Fue uno de los primeros guionistas de renombre al que le permitieron dirigir sus propias historias, algo por entonces vetado dada las rígidas separaciones entre departamentos. La famosa anécdota cuenta que Sturges lo logró tras ofrecer gratis al estudio el guión de El Gran McGinty (1940) si le dejaban dirigirlo. El trato se cerró pagándole la suma simbólica de 10 dólares porque era ilegal no retribuirle nada por un guión (que por otro lado quizá sea el más barato que haya ganado el Oscar).

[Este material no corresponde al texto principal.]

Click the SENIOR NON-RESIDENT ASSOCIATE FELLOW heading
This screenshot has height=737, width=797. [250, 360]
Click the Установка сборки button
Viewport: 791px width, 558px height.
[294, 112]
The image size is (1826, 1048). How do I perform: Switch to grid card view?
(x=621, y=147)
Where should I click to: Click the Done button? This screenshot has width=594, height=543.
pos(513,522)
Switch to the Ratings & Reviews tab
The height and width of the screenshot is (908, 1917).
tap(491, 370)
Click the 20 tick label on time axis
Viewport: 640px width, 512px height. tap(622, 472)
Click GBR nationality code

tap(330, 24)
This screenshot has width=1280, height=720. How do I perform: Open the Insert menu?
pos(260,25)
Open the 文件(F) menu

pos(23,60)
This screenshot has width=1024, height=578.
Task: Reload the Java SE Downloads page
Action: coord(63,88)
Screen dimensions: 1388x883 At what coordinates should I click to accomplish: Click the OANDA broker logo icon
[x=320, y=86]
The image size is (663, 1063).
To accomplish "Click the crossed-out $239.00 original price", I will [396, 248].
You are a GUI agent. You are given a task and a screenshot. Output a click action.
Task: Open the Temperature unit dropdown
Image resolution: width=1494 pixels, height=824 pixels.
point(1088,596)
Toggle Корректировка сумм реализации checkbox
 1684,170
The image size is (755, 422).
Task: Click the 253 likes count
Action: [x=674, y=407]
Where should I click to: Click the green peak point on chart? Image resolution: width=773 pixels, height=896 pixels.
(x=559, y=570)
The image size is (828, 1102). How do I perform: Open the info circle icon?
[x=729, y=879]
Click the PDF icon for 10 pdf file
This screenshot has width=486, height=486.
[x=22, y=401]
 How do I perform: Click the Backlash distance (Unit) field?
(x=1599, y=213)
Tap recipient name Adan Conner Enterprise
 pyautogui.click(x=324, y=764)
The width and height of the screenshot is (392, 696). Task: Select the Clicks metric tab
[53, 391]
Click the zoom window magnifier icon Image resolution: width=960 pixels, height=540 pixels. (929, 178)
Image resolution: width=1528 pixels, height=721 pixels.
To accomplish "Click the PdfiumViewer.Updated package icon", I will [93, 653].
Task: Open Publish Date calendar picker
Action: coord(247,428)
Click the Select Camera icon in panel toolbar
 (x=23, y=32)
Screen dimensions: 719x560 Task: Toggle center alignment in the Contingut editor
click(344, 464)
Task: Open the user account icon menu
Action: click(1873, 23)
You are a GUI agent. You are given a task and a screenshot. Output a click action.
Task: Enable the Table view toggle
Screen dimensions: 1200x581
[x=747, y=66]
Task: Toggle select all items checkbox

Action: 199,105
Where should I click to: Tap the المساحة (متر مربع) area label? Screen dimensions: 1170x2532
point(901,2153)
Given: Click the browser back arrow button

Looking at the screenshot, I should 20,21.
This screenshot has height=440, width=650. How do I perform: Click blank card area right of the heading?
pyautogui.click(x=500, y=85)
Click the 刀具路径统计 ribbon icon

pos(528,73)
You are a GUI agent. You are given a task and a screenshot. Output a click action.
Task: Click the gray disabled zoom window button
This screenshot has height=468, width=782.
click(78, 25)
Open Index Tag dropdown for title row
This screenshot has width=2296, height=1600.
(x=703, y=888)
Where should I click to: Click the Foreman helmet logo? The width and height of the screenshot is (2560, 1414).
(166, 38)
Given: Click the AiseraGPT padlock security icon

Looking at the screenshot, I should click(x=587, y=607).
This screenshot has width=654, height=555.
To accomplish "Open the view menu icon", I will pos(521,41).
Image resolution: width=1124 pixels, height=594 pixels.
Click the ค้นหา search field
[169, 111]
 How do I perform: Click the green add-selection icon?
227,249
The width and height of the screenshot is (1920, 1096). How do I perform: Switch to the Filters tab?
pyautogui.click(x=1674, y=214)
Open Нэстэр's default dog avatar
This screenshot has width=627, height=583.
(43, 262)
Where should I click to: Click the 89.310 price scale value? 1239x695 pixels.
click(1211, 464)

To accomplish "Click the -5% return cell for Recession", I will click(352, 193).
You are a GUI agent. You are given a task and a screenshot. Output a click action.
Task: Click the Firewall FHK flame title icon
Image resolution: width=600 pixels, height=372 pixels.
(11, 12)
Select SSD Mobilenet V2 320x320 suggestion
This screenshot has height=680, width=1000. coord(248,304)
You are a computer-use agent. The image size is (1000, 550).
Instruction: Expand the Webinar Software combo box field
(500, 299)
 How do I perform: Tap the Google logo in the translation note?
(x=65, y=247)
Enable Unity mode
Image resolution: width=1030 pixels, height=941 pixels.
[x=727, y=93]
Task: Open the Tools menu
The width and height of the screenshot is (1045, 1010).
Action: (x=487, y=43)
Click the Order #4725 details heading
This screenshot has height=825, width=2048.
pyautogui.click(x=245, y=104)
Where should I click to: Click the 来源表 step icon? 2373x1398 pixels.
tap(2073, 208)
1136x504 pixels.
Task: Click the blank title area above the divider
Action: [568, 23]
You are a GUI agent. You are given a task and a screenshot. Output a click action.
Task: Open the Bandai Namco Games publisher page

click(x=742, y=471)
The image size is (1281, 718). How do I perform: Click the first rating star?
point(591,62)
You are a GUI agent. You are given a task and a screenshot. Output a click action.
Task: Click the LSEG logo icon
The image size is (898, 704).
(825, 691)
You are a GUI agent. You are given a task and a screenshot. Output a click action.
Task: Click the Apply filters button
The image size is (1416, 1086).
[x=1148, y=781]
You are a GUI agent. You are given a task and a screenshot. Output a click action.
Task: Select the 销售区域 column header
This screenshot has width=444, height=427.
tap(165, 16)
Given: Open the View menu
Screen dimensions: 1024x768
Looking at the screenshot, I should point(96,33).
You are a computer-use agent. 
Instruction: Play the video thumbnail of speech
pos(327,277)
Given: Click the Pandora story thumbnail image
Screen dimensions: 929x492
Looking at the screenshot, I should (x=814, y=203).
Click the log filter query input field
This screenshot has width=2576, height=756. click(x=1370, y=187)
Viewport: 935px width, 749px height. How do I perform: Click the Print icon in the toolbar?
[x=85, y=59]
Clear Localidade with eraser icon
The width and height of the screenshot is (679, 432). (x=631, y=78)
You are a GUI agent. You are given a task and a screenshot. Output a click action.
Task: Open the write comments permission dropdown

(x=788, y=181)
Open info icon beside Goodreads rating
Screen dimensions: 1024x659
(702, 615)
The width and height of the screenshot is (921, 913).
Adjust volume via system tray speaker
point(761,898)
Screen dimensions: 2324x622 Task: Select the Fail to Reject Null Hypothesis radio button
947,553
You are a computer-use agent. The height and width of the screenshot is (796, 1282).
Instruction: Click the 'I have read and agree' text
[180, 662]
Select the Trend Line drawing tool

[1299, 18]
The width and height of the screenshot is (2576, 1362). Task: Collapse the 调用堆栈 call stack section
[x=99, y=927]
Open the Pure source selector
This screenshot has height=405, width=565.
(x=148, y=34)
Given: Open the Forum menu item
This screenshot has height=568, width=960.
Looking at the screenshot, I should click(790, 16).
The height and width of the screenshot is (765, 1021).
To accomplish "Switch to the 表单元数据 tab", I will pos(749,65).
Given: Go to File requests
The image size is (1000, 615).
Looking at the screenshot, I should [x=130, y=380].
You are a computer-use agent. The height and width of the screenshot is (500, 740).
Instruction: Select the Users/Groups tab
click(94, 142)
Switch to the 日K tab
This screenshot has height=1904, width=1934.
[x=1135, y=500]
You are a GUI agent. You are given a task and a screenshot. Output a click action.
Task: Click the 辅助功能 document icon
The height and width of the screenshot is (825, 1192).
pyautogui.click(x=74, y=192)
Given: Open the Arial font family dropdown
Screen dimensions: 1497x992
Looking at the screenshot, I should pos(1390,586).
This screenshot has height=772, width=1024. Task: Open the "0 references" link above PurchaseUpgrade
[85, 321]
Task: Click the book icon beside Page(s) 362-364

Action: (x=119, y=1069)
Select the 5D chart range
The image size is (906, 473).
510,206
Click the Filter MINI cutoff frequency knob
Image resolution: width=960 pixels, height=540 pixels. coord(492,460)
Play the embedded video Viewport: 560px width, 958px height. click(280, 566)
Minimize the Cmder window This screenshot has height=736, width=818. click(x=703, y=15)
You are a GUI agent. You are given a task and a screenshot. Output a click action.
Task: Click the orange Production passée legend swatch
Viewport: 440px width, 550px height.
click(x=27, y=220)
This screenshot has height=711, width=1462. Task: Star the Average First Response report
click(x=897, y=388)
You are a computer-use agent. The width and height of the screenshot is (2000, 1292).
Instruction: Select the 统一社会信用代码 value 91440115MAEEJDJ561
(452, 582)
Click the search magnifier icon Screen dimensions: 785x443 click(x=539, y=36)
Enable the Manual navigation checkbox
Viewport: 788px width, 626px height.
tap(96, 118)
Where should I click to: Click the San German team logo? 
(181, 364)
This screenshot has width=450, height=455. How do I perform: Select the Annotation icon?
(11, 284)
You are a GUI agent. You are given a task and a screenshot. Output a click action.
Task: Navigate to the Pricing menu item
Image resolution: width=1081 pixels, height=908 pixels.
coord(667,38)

Tras el enorme éxito de la película, Preston Sturges consiguió el inaudito trato de poder escribir, dirigir y producir sus películas en libertad dentro del estudio. Enfatizando esa idea del «estudio Sturges dentro de la Paramount», éste llegó a hacerse de forma extraoficial con una troupe de actores (casi todos secundarios) que utilizaba en todas sus películas. Pero en el fondo al estudio le molestaba que este tipo se hubiera salido con la suya y, después de una serie de maravillosas comedias, esta breve edad de oro llegó a su fin. Por el camino, otros guionistas como John Huston y Billy Wilder siguieron sus pasos haciéndose directores de sus propios guiones. Sturges, cuyas comedias eran brillantes, ingeniosas y éxitos de taquilla; que en cierto momento llegó a ser una de las tres personas mejor pagadas de Estados Unidos, acabaría exiliado de la Meca del cine y en la ruina. Quizá todas las historias de grandes hombres necesitan de un final trágico para ser completas.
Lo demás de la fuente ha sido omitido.